When to Not Perform CPR: Key Signs and Legal Directives

Cardiopulmonary Resuscitation (CPR) is an emergency procedure performed when someone’s heart or breathing has stopped. It involves chest compressions and often artificial ventilation to maintain blood circulation and oxygen flow to the brain. While CPR is a life-saving intervention in many emergencies, there are situations where initiating or continuing it is not appropriate. This article explores these scenarios.

Recognizing Irreversible Signs of Death

Certain physical indicators show a person is deceased, making resuscitation futile. Rigor mortis, the stiffening of muscles, occurs due to the depletion of adenosine triphosphate (ATP) in muscle cells after death. It typically begins in smaller muscles, such as those in the face and neck, around two hours after death and becomes fully established throughout the body within 6 to 12 hours.

Livor mortis, also known as lividity, is the discoloration of the skin caused by blood pooling in the lowest parts of the body after the heart stops pumping. This bluish or purplish discoloration can appear within a couple of hours and becomes fixed after 10 to 12 hours. Advanced signs of decay, such as decomposition, also indicate death. Catastrophic injuries, including decapitation, massive brain trauma, or severe full-body burns, also indicate life is incompatible with survival.

Understanding Legal Directives

Legal and ethical frameworks often dictate when CPR should not be performed, primarily centered on patient autonomy. A Do Not Resuscitate (DNR) order is a medical instruction from a healthcare provider to forgo CPR if a patient’s breathing or heart stops. These orders are signed by the patient, or their legal representative, and a physician, ensuring their wishes are respected. DNR orders are specific to CPR and do not prevent other medical treatments, such as pain management or antibiotics.

DNR orders can be either in-hospital or out-of-hospital. An out-of-hospital DNR order alerts emergency medical personnel to a patient’s wishes outside of a hospital setting, often identified by a special form, bracelet, or necklace. Broader documents like advance directives or living wills also outline a patient’s preferences for medical treatment, which may include the refusal of CPR. These documents allow individuals to make end-of-life care decisions in advance, ensuring autonomy even if they cannot communicate. Medical futility, where CPR is determined to be ineffective due to a patient’s underlying condition, may also be part of a patient’s care plan.

Prioritizing Rescuer Safety and Other Practicalities

Rescuer safety is a primary consideration; individuals should never place themselves in danger to perform CPR. Hazardous environments, such as active fires, collapsing structures, live electrical wires, or scenes with hazardous materials or active violence, pose significant risks. The immediate priority in such situations is to ensure the safety of both the rescuer and the person needing help, moving to a safer location if possible before any intervention.
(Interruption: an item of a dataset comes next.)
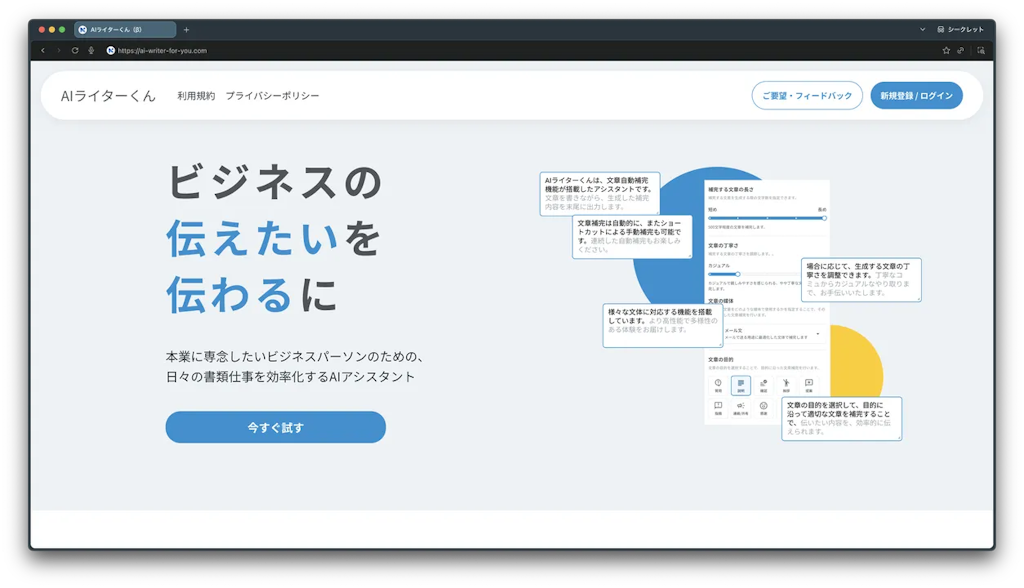Select the clock-shaped purpose icon
Viewport: 1024px width, 588px height.
[717, 384]

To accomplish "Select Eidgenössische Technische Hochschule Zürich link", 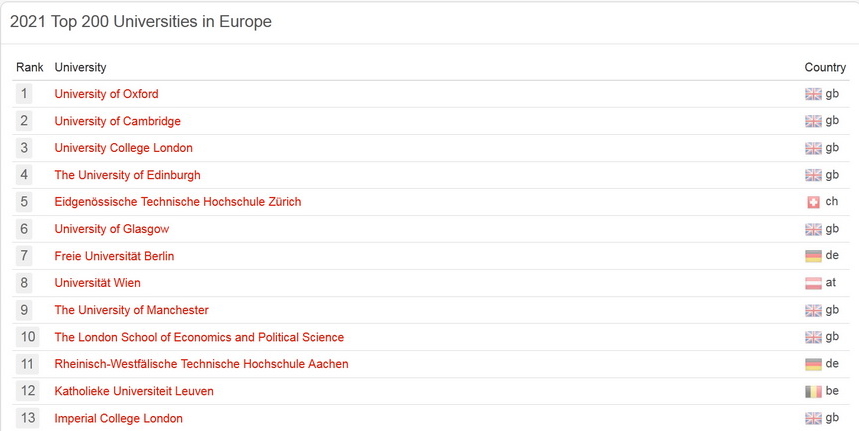I will (x=177, y=202).
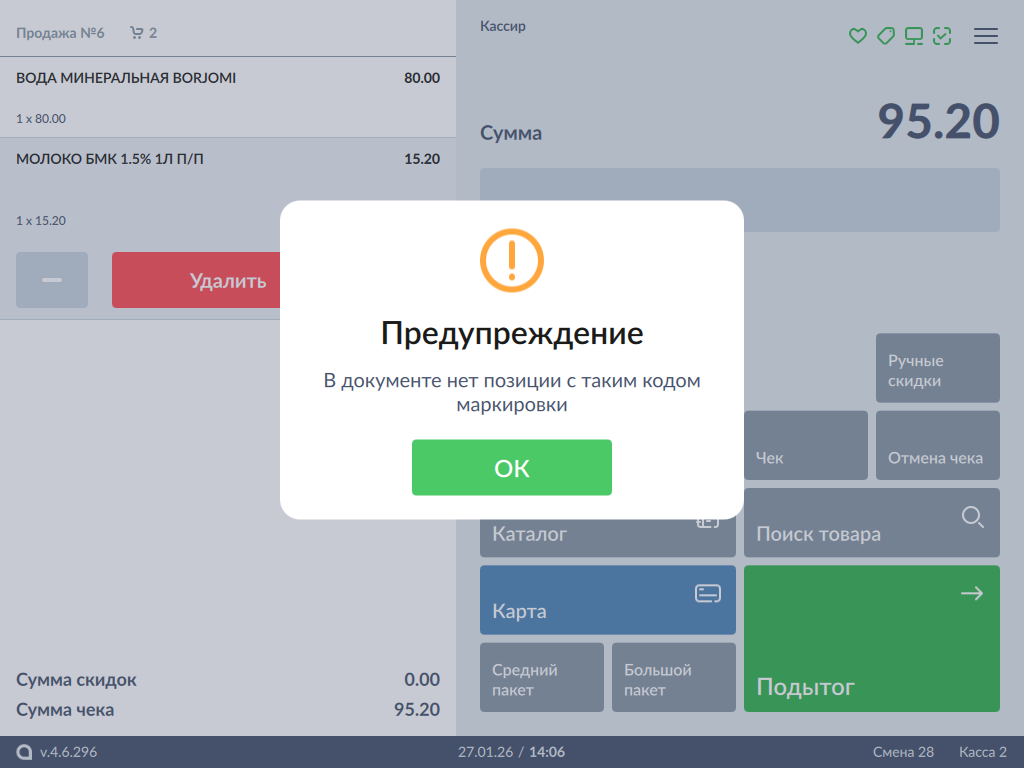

CPR is for individuals who are unresponsive and not breathing normally. If a person is conscious, breathing, coughing, or moving purposefully, CPR is not necessary and could cause harm, such as broken ribs or internal injuries. In these cases, monitoring the person’s condition and seeking professional medical help remains the appropriate course of action. Once trained medical professionals, such as paramedics, arrive and take over care, bystanders should step back. This transfer of responsibility allows professionals to provide ongoing care.